Kıbrıs Türkünün Cenaze Namazı Kılınır Mı?
Efendiler, Kıbrıs düşman elinde bulunduğu sürece bu bölgenin ikmal yolları tıkanmıştır. Kıbrıs’a dikkat ediniz. Bu ada bizim için çok önemlidir.

Efendiler, Kıbrıs düşman elinde bulunduğu sürece bu bölgenin ikmal yolları tıkanmıştır. Kıbrıs’a dikkat ediniz. Bu ada bizim için çok önemlidir.
Mustafa Kemal Atatürk
Kıbrıs’ta cumhurbaşkanı seçimi yapıldı. Benim adayım Ersin Tatar hezimete uğradı. Federasyoncu, AB’ci takım büyük bir zafer kazandı.

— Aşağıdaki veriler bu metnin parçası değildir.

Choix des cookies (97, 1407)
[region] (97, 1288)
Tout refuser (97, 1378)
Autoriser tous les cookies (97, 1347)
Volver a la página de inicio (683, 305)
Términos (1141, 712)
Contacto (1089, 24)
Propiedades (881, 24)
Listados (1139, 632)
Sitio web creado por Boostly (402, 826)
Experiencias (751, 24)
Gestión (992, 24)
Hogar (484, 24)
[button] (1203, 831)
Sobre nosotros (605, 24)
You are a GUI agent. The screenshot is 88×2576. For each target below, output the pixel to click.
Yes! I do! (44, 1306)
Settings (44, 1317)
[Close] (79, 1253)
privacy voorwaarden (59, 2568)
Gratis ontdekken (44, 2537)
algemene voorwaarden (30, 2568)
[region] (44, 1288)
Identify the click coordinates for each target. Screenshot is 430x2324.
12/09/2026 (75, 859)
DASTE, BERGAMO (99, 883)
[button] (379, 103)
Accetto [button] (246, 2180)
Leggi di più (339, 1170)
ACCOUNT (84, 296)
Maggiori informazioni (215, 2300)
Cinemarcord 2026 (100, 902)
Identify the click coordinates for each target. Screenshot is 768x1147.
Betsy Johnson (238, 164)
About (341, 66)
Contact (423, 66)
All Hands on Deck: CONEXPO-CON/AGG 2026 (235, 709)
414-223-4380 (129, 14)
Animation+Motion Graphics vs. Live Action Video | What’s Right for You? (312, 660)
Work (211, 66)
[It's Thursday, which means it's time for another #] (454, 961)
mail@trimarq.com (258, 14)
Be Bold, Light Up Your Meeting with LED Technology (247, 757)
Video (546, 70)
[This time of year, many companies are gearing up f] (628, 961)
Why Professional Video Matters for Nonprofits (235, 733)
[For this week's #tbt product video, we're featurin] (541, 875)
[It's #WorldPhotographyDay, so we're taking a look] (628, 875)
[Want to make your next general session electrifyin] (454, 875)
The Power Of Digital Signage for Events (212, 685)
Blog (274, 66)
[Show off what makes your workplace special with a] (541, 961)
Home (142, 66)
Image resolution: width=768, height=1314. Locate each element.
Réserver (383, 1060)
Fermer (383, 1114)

Kutlarım. Kıbrıs Türklerine, KKTC’ye, Kıbrıs’a ve Türkiye’ye hayırlı uğurlu olsun.
Demek ki, yalnızca vatan millet söylemi yetmiyor. İnsanların ekonomik durumları, sofraları , yaşam koşulları önemli.
KKTC yurttaşları Türkiye’den gelen yardımlarla ayakta duruyor.
Öte yandan Türkiye’de ne kadar olumsuzluk varsa oraya da taşınmış. Kumarı, içkisi, fuhuşu, tarikatı, takkesi, tekkesi, rüşveti... Say sayabildiğin kadar.
Güney Kıbrıs’a ise Avrupa Birliği Euro yağdırıyor. Yaşam koşulları çok daha iyi.
Orada AB, ABD, İsrail, İngiltere, Fransa cirit atıyor; silahlanma almış başını gidiyor. Türkleri parmaklarında oynatacaklar. İşlerine gelmezse, Türkler bozuk ses çıkarırlarsa gönüllü ya da gönülsüz postalanacaklar.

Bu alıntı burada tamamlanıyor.